The displaced families complain that the land in the rehabilitation centres is not fit for cultivation and that the government has not been able to provide them an alternative livelihood.

PROJECT SEABIRD has, by and large, overcome its initial setbacks, but many of the families that lost their land and/or livelihood as a result of the building of the naval base are yet to find their feet.
According to revenue records, 4,111 families, including 3,315 engaged in farming on less than one acre of own land and 856 of fisherfolk, living in 12 villages have been affected by the project. However, Prabhakar Rane, a former Karnataka Minister who is honorary president of the Seabird Naval Base and Konkan Railway Evacuees Forum, disputes the figure. He says there are more than 10,000 project-displaced families, comprising around 40,000 people.
The 11-year delay between the final land acquisition notification in 1989 and the actual shifting of people from the project site added to the problems associated with rehabilitation and resettlement (R&R). During this period of uncertainty, families expanded and land prices climbed. The displaced families were unhappy with the R&R package that the Karnataka government offered initially.
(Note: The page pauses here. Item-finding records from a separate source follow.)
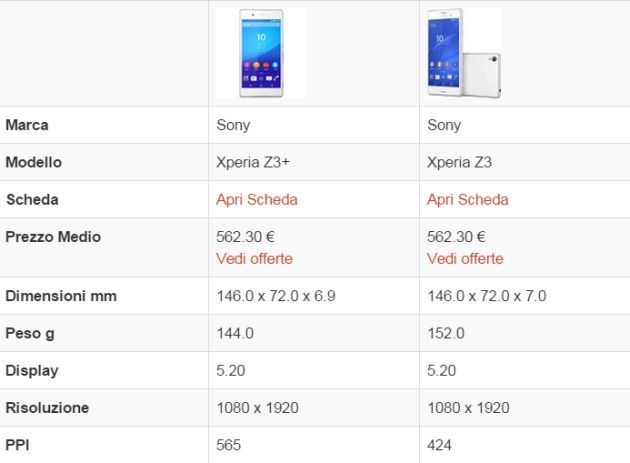This screenshot has width=630, height=463.
Task: Select the Marca row label
Action: (x=27, y=125)
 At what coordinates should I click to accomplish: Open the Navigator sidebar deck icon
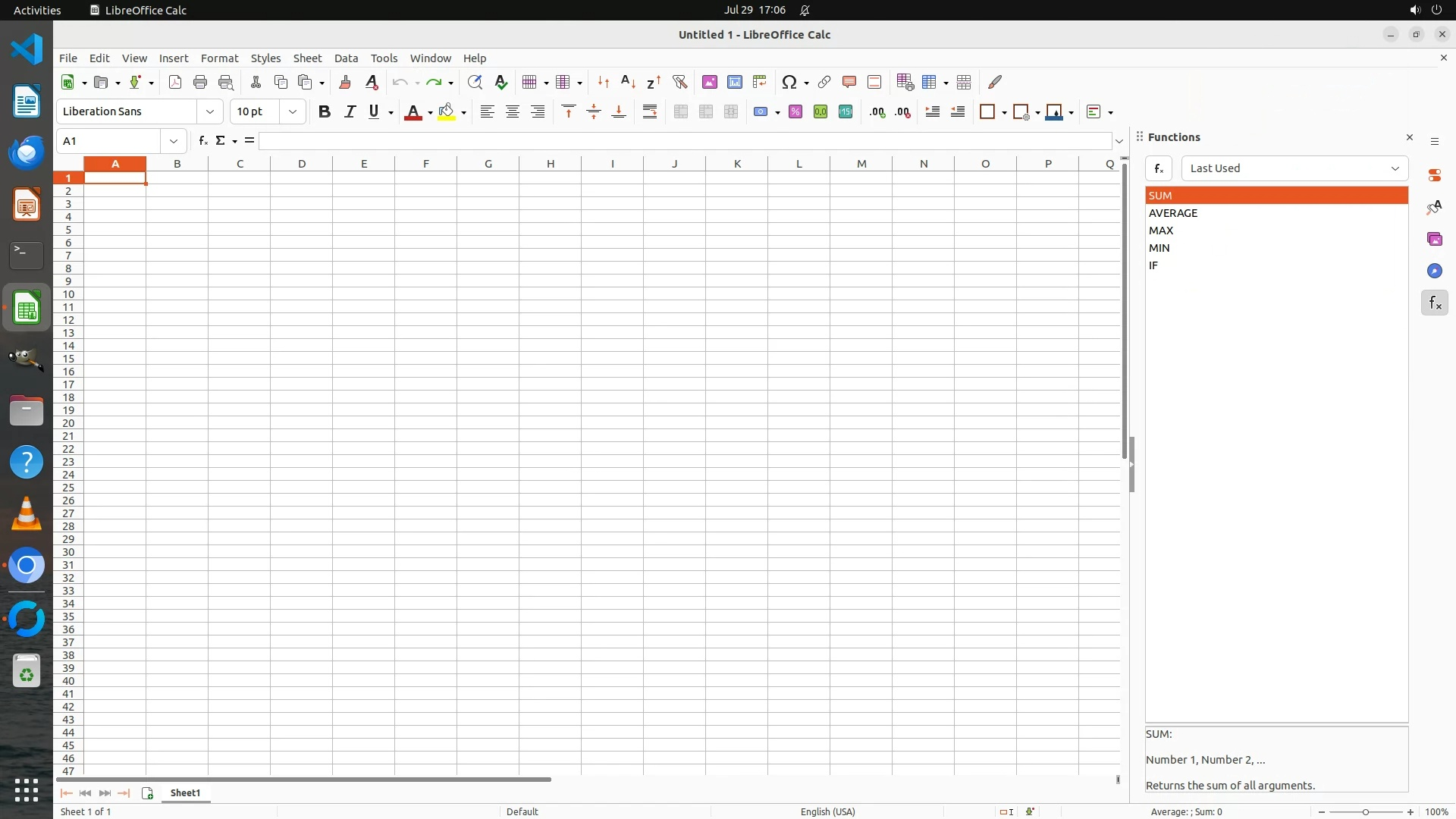click(1434, 271)
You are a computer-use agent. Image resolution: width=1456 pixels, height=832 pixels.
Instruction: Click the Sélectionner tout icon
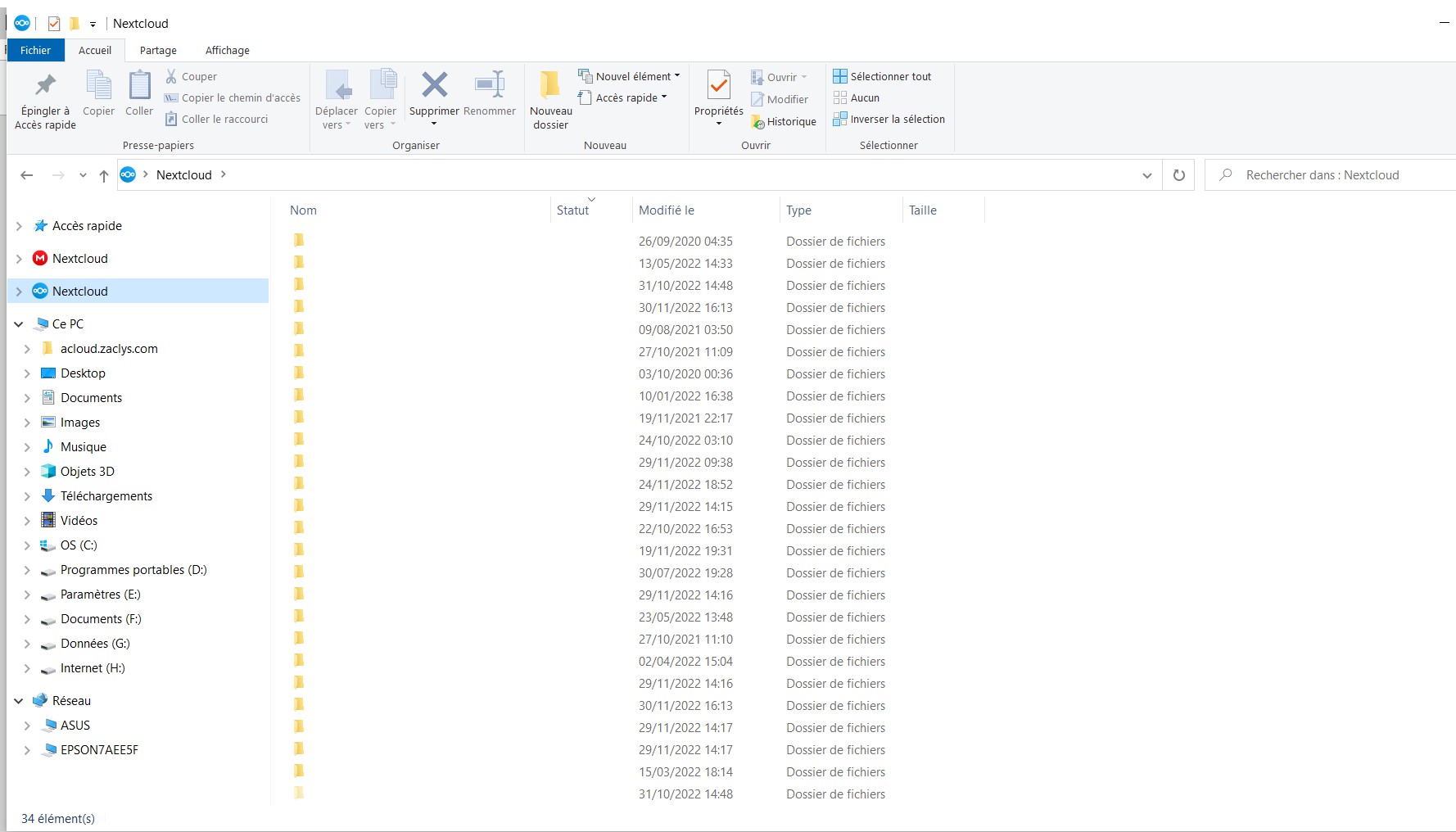[x=840, y=76]
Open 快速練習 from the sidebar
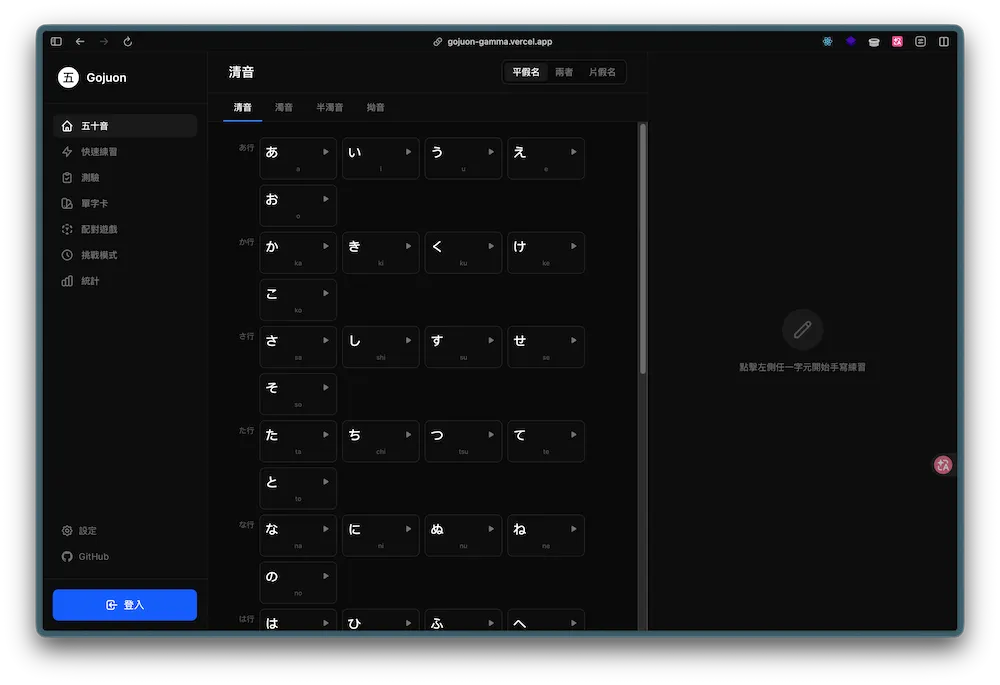Viewport: 1000px width, 685px height. point(99,152)
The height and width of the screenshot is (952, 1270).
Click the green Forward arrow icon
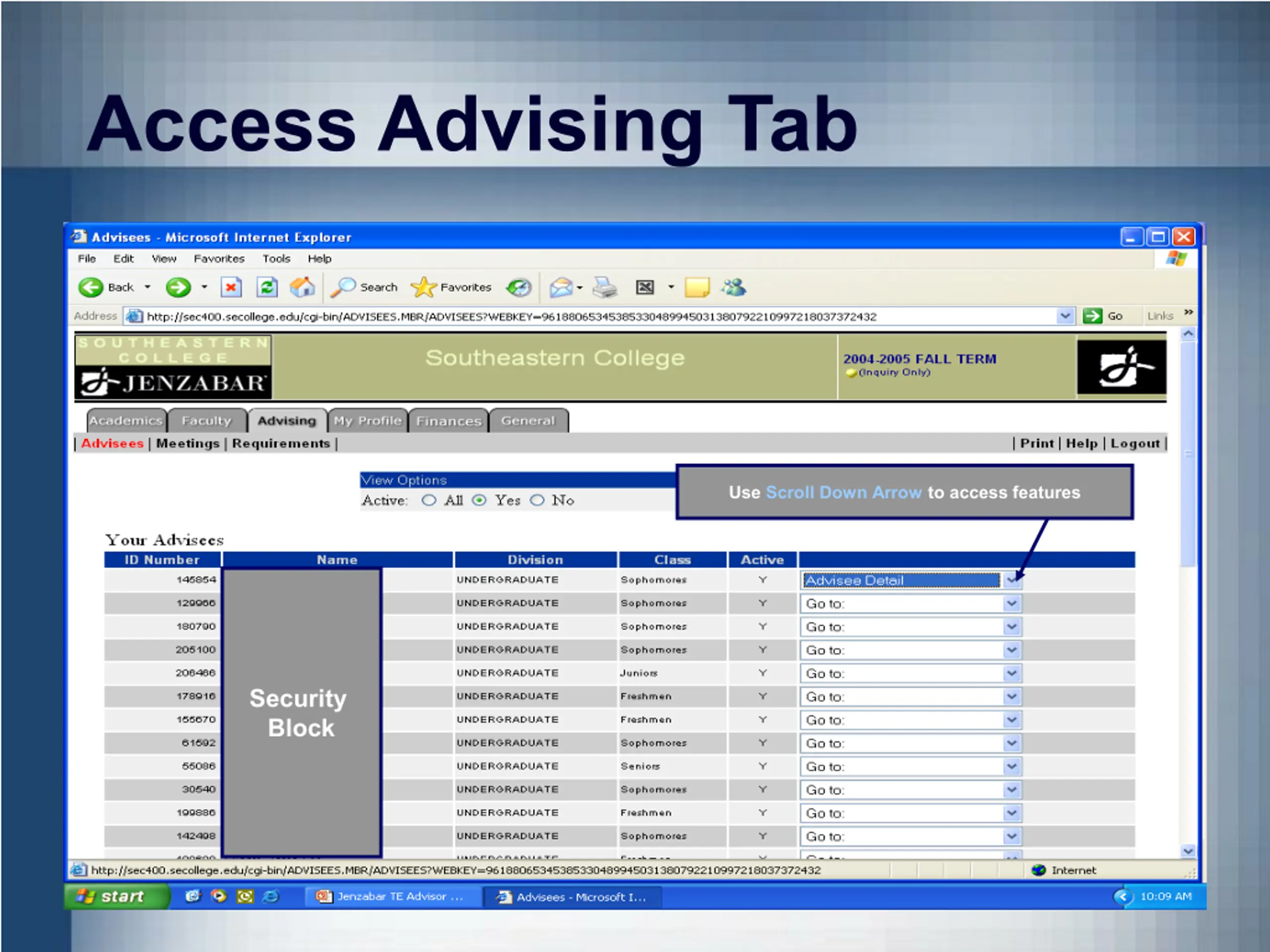(x=178, y=287)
In 1989, many of them approached the Karnataka High Court, which forbade the evacuation of people until "proper rehabilitation measures" were undertaken.
In August 1998, the Defence Ministry and the State government signed a Memorandum of Understanding (MoU) on a Rs.126-crore rehabilitation package, and the court allowed the project to proceed. Under the package, the head of every displaced family received Rs.50,000 and a house site in one of the newly created rehabilitation centres (RCs), while two adult sons and one unmarried daughter above the age of 35 got Rs.70,000. (The site was in addition to the compensation plus 30 per cent solatium and 12 per cent interest received for the extent of land lost.) Seven RCs were created - at Chittakula, Amadalli and Harwada for fishermen and at Todur, Hattikeri, Belekeri and Mudageri for agriculturists.
The displaced families want the R&R package to be extended to all sons and a maintenance allowance for the 12 years that they remained without their lands and jobs. The families are unhappy with the RCs, most of which do not have proper roads and a regular water supply system. Most important, the families want the State government to provide an alternative livelihood, which even government officials agree they have not been able to do. The few government-sponsored employment generation schemes (like carpentry, poultry and mushroom farming) have not found favour with the displaced people. They hope the government or the Navy will provide them with jobs as security guards, drivers or secretaries.
Said Nagubeechu Gowda, whose family lost land in NK Bail, Berede and Bavekeri villages and has now been rehabilitated at the Belekeri RC: "Earlier we cultivated paddy and even cash crops like coconut, groundnut and cashew, but here the land is not fertile, we cannot cultivate anything. There is no water either for drinking or for irrigation. Many of the wells have dried up." Added Sukri Gowda, a farmhand who has also been rehabilitated at the Belekeri RC: "There is hardly any agricultural activity close to the RC. We cannot even collect firewood because the Navy has taken over most of the forest areas."
Source - Frontline

Seabird officer issued notice

The additional civil court (senior grade) here has issued a showcause notice to the land acquisition officer of Seabird Naval Base project, asking him why he should not be arrested for not complying with the court order.
A case was filed about 10 years ago by one Janaki Teka Naik of Amadalli village, asking for more compensation for her land acquired by the naval base. But after her death when the court case was still in progress, her son Devidas Naik continued with the case. On February 7, 2008, the court ordered the land acquisition officer to deposit 25% of the amount of the additional compensation to be paid to Devidas.
As per the direction of the court, the officer presented a cheque of Rs 29,57,928 in the court on October 18, 2008. The cheque was sent to State Bank of India's Bangalore branch for realization. But due to the negligence of the bank staff, the cheque was not realized even after nine months, according to a written statement issued by Pradeep Naik, the advocate representing Devidas in the case. Repeated requests of Devidas and his family made to the land acquisition officer, bank officials and defence officials did not yield any results. Considering this as a serious offence, the court issued the showcause notice to the land acquisition officer.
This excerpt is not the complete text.